Could you filter the records below and return each line that holds "agent"?
--- --- ---
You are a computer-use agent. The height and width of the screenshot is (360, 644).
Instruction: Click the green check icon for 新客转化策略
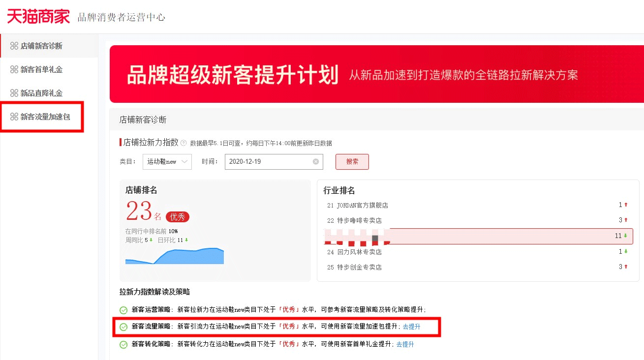pos(123,345)
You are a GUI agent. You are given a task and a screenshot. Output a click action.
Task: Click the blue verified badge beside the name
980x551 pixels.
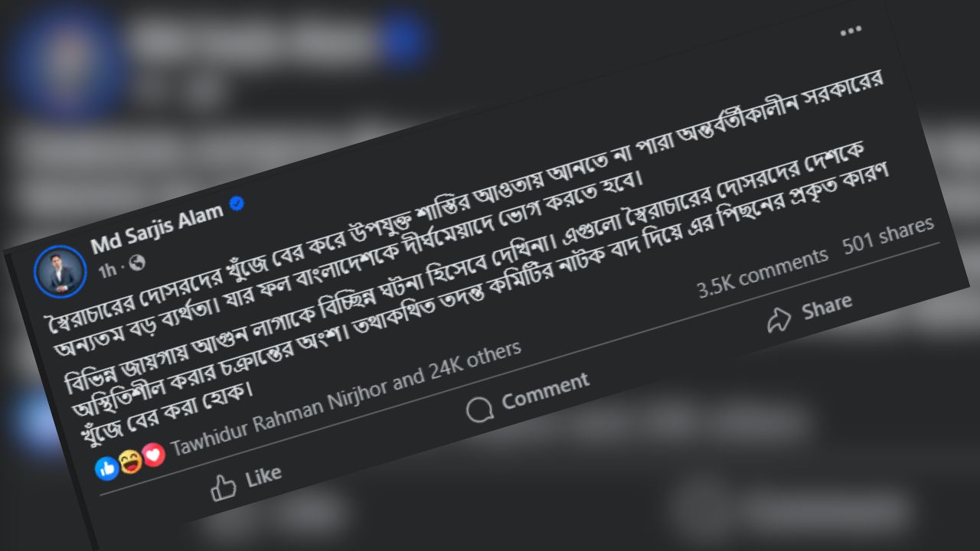[x=237, y=203]
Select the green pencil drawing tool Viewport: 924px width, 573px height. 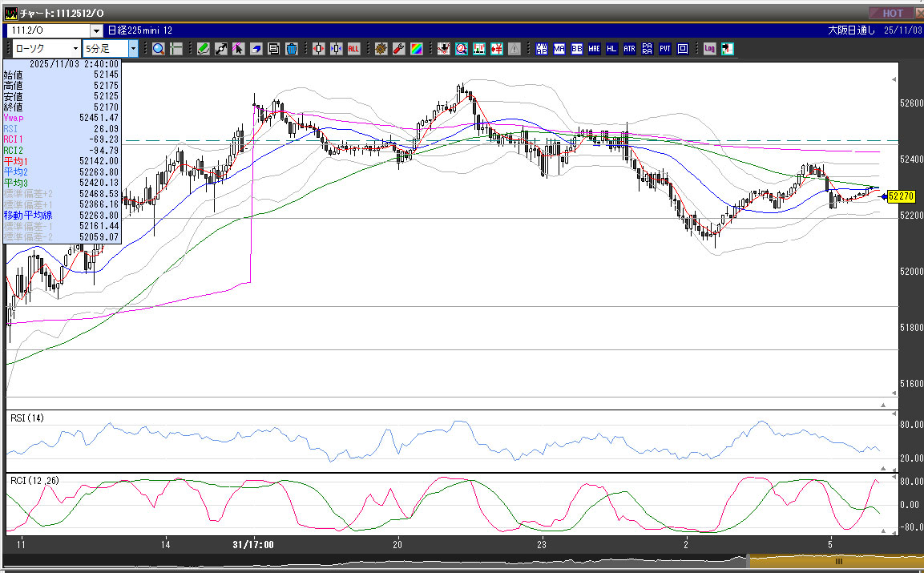pos(204,49)
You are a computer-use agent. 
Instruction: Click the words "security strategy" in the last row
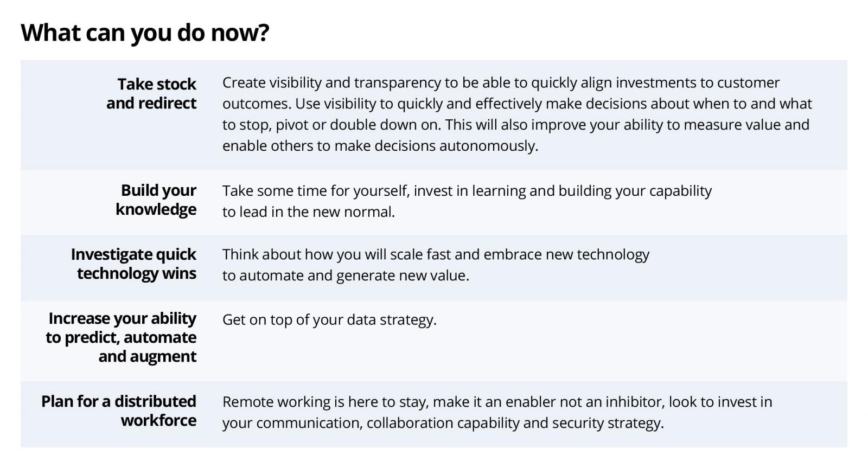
--- --- ---
**Your solution**
You are a computer-use agent. The height and width of the screenshot is (360, 644).
You are a GUI agent. You are given a task and a screenshot. Output a click action.
You are a computer-use agent. 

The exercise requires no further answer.